To counter these trends, Dr Astier Peña proposed a typology of low-value care de-implementation based on three pillars from the paper by Verkerk EW, Tanke MAC, Kool RB, van Dulmen SA and Westert GP, Limit, lean or listen? A typology of low-value care that gives direction in de-implementation, published in the International Journal for Quality in Health Care in 2018.

  • Listen: Shared decision-making. Evidence shows that when patients are actively involved in decision-making, they often choose more conservative, less invasive care.
  • Limit: De-implementation. True innovation lies in deprescribing and using digital tools to remove harmful labels rather than adding new ones.
  • Lean: Value-based healthcare. Shifting the system to reward clinical value rather than the volume of tests and procedures.
 

The forum also featured Iona Heath, former President of the Royal College of General Practitioners in the United Kingdom and former WONCA Executive Committee member, who spoke on prevention at the level of the individual. She also moderated a roundtable on integrating local teams in primary and community care for prevention, asking whether they are friend or foe. Speakers included Carmen Cabezas, former Department of Health of the Generalitat de Catalunya, Spain, Cornelia Junghans Minton of Imperial College London, Fátima Sáez Santolaya of Centro de Salud Luis Vives and SEMG, and patient representative Raquel Fernández Megina.

On the final day, the EUROPREV position paper, "Seven Ways to Optimise Prevention in General Practice and Family Medicine", was launched by Serdar Öztora of Trakya University School of Medicine, Turkey.

Another notable intervention came from Mateja Kokalj Kokot of the Department of Family Medicine at the University of Ljubljana, Medical Faculty, Slovenia, who spoke on moving from theory to practice in teaching prevention in postgraduate family medicine education in Slovenia. This was followed by a roundtable with Elena Polentinos of the National Commission for Family Medicine and the Primary Care Research Unit of Madrid, University Rey Juan Carlos, Dr Zoi Tsimtsiou of Aristotle University, Greece, and Dr Esteban González-López, Head of the Family Medicine and Primary Care Division at the Autonomous University of Madrid.

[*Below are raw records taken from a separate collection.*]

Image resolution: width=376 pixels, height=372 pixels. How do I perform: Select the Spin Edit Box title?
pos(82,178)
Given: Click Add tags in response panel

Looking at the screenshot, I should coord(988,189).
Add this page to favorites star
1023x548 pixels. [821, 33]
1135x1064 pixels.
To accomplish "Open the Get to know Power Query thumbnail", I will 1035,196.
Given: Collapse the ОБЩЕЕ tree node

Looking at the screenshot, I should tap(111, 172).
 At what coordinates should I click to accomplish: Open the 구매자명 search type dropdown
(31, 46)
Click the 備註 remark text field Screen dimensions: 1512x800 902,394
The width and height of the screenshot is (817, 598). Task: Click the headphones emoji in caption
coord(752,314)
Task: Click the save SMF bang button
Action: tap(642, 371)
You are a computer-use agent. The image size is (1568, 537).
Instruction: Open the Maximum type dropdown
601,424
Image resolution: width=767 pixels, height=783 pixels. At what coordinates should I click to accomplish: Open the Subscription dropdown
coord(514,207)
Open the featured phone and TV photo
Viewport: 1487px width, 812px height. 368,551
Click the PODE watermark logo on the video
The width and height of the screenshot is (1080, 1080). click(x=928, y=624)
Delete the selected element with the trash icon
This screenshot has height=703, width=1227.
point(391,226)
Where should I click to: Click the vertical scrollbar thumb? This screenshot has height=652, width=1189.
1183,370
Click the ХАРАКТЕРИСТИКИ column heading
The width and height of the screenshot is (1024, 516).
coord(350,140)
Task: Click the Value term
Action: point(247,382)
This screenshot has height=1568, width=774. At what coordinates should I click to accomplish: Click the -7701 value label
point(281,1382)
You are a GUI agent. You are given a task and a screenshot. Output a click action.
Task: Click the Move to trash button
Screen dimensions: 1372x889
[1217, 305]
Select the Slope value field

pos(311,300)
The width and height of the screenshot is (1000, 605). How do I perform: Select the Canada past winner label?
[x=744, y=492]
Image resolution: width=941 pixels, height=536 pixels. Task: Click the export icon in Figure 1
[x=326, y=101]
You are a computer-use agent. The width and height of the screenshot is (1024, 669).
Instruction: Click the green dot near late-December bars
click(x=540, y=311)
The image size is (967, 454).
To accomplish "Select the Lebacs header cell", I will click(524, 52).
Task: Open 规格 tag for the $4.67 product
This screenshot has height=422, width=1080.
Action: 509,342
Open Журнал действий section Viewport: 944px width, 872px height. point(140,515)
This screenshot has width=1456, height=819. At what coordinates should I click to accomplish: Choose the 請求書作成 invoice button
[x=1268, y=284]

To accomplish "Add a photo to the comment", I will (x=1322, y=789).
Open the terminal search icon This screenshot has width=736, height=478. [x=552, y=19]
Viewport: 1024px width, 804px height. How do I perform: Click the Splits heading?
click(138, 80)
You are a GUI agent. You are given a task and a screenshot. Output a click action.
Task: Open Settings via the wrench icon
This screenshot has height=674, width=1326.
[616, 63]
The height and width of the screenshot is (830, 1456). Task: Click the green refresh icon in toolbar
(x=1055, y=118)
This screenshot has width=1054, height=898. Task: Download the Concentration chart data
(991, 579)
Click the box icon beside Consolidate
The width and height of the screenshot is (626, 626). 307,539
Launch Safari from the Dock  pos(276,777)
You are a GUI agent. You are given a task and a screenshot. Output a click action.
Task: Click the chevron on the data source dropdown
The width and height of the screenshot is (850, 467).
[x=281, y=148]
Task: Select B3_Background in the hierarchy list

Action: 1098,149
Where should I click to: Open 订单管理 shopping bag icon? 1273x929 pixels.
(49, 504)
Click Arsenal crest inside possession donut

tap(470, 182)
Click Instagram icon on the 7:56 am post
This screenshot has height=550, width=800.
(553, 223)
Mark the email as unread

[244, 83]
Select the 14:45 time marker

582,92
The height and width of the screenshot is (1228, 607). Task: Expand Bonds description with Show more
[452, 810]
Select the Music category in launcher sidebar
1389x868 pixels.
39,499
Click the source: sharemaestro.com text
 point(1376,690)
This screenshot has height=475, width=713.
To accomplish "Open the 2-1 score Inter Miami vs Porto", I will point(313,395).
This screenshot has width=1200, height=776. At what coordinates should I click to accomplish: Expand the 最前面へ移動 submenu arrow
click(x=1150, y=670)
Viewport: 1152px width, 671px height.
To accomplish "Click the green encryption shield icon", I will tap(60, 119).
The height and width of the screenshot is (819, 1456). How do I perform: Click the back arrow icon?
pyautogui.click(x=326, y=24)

There was also an EYFDM-EUROPREV pre-forum workshop on overdiagnosis and the role of the family doctor.

During the opening of the conference, Dr Astier Peña also had the opportunity to speak with Javier Padilla, Spain’s Secretary of State for Health, about an upcoming side event on Health and Peace that WONCA will co-host with the Spanish Ministry of Health and other partners on 21 May.

 

Thank you to all the scientific and organising committee for preparing such an engaging gathering at the Faculty of Medicine of the Autonomous University of Madrid.